The world went unnaturally quiet: he heard nothing but the humming of high-tension wires and the rush of blood to his bewildered brain. A man in his thirties, in security grays, took his measure from the window of a hut.
“Sign needs changing,” the man said. “We’re way past sixty-two.”
“What exactly—” said Orson, then ran out of breath. “What exactly is a lost time accident?”
“Sixty-two hours isn’t even three whole days. Today’s what — Tuesday? Tuesday the seventeenth?”
Orson managed to nod.
“There you go,” said the guard. “It’s been three weeks at least.”
“I still don’t understand—”
“What are you here for, son? You one of them power freaks?”
“Not at all,” Orson answered, holding up both his hands. “I’m not sure what that means, to be honest. I’m here about the job.”
The guard pursed his lips. “And what job would that be?”
“Well—” He hesitated. “Your job, I guess.”
The guard scrutinized him for a full minute, which is a long time to look someone dead in the eye without saying a word. His cap, which was peaked and black and seemed slightly too tight, put Orson more in mind of a school-bus driver than an agent of the law.
“The night shift, I’m thinking,” the guard said finally.
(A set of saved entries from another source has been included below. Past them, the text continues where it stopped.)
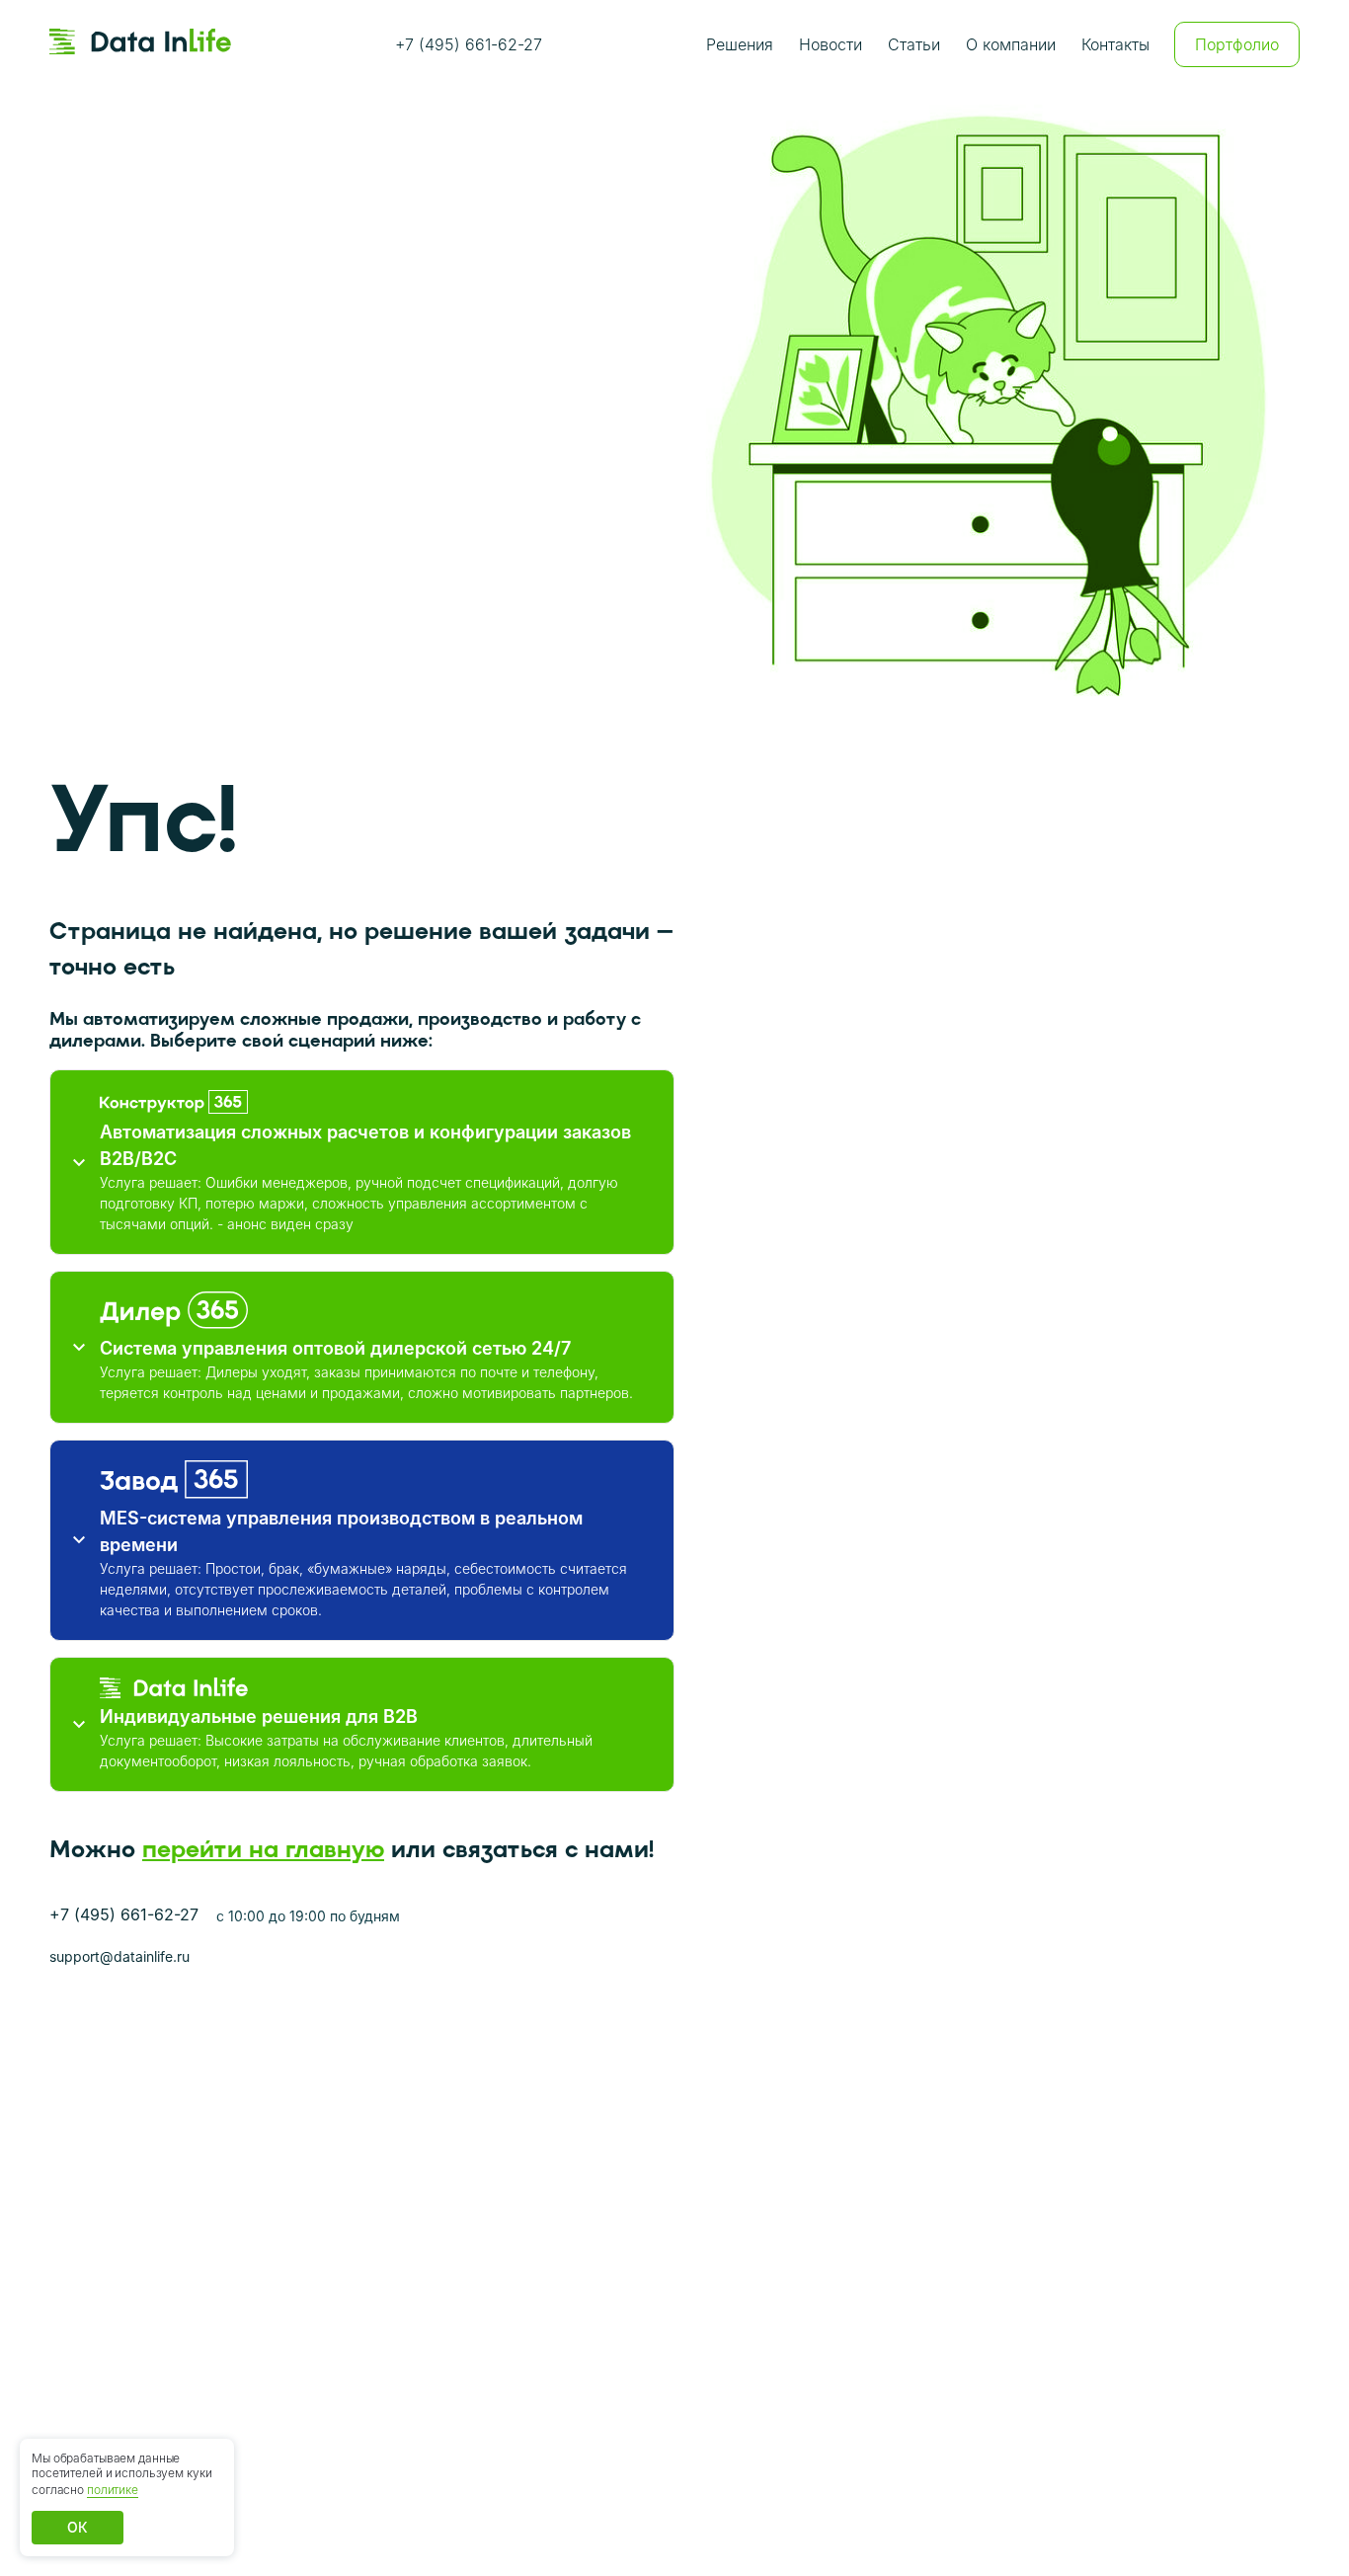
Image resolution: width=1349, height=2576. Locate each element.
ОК (77, 2527)
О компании (1011, 44)
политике (112, 2489)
“The night shift,” Orson said. “Sure.”
“I work days.”
“Okay.” Orson nodded. “Do you think—”
“They’re not seeing people at present. Later on, maybe.”
“How much later?”
The guard stared at him blankly.
“I’m sorry, but I was given to understand—”
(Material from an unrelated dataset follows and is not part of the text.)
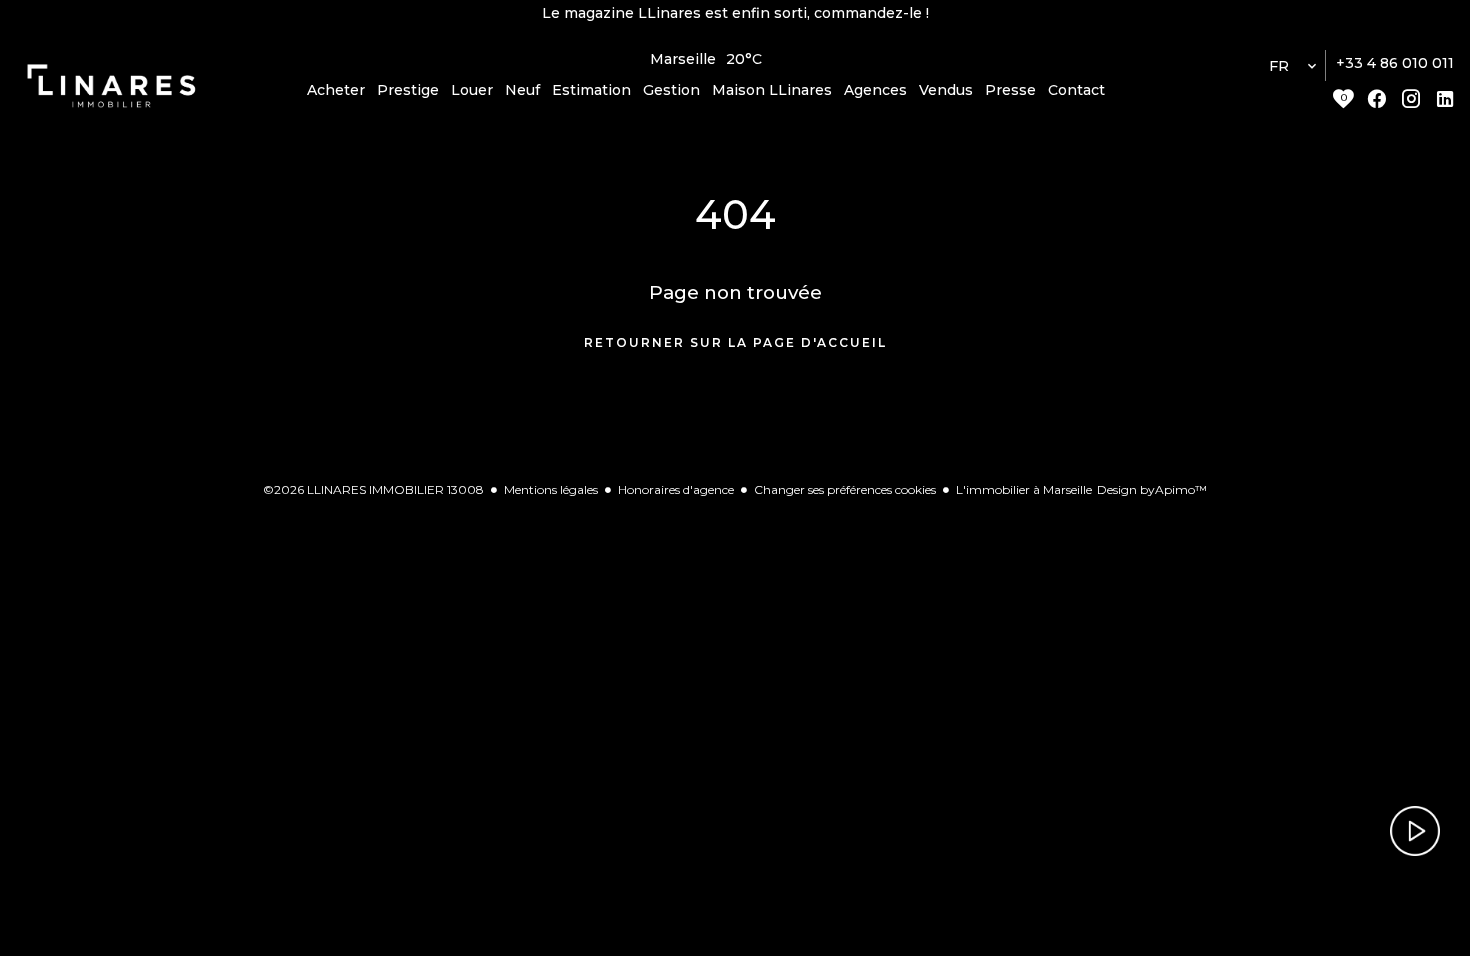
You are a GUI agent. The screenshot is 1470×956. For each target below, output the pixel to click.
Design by (1152, 489)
“I can’t let you in at this time,” the guard said, not unkindly. “You can wait on that chair over there.”
Orson followed his gaze to a low wooden stool, the kind shoeshine boys sat on, propped against the chain-link fence. “Okay, then,” he said.
“Okay, then,” said the guard.
“What’s a lost time accident?”
The guard nodded shrewdly. “Best to ask them inside.”
“Fair enough,” said Orson. He stood still for a moment, then leaned sideways and peered through the gate.
“Go ahead and try it, if you’re tempted. Keep one thing in mind, though — I take my work seriously.”
“What?” said Orson. “No, no! I wasn’t thinking—”
“And I’m just the first guard. There’s others inside, and they’re not as sweet-natured as I am.”
“I had no intention—”
“This here is Hudson Gate. The next gate is Compound; the third one’s Facility. I may not look like much, but you should see the guy at Compound.” The guard shook his head. “The guy at Facility even scares me.”
Orson sat down on the little stool.
“ Now you’re using your bean,” said the guard.
* * *
Over the next several hours, watching the sun decline behind the station’s soot-streaked ramparts, Orson came nearer to grasping the concept of infinity than he ever had before. To increase time’s velocity, he told the guard what little he knew of his family’s past, from his grandfather’s discovery in Znojmo to his father’s escape from Vienna. He hoped to get the guard to reciprocate, perhaps even to divulge the secrets of the Hudson/Gold Power Generating Station, or at least of its cryptic marquee; but his hope was in vain. The guard listened to his stories willingly — appreciatively, even — but he met each question about the station with a noncommital smile.
My father began to imagine himself sitting propped against that chain-link fence for the remainder of his extension into the fourth dimension, fashioning a life for himself with only the guard and the river for company. He saw himself growing progressively slacker and more hunched as his body conformed to the stool, waiting for word from the station that never arrived. After fifty-odd years he’d simply wither away to nothing; before he expired, however, he’d beckon to the guard, who would kneel down to receive his dying words. How can it be , he would gasp, that in the half century I’ve spent sitting next to this gate, no one else has ever tried to enter?
He was in the middle of deciding what the answer might be when the guard stepped to the gate and waved him in. To his disappointment, the interview took place in a Quonset hut a few yards inside the fence, not within the facility proper. It consisted of exactly six questions, the last of which was whether he’d ever done time. Before he’d even gotten his bearings, he was back at the guardhouse with a brown paper bundle in his hands. He hadn’t been told what the bundle contained, but he was guessing a uniform, a flashlight, and a cap that would make him look more like a school-bus driver than an agent of the law.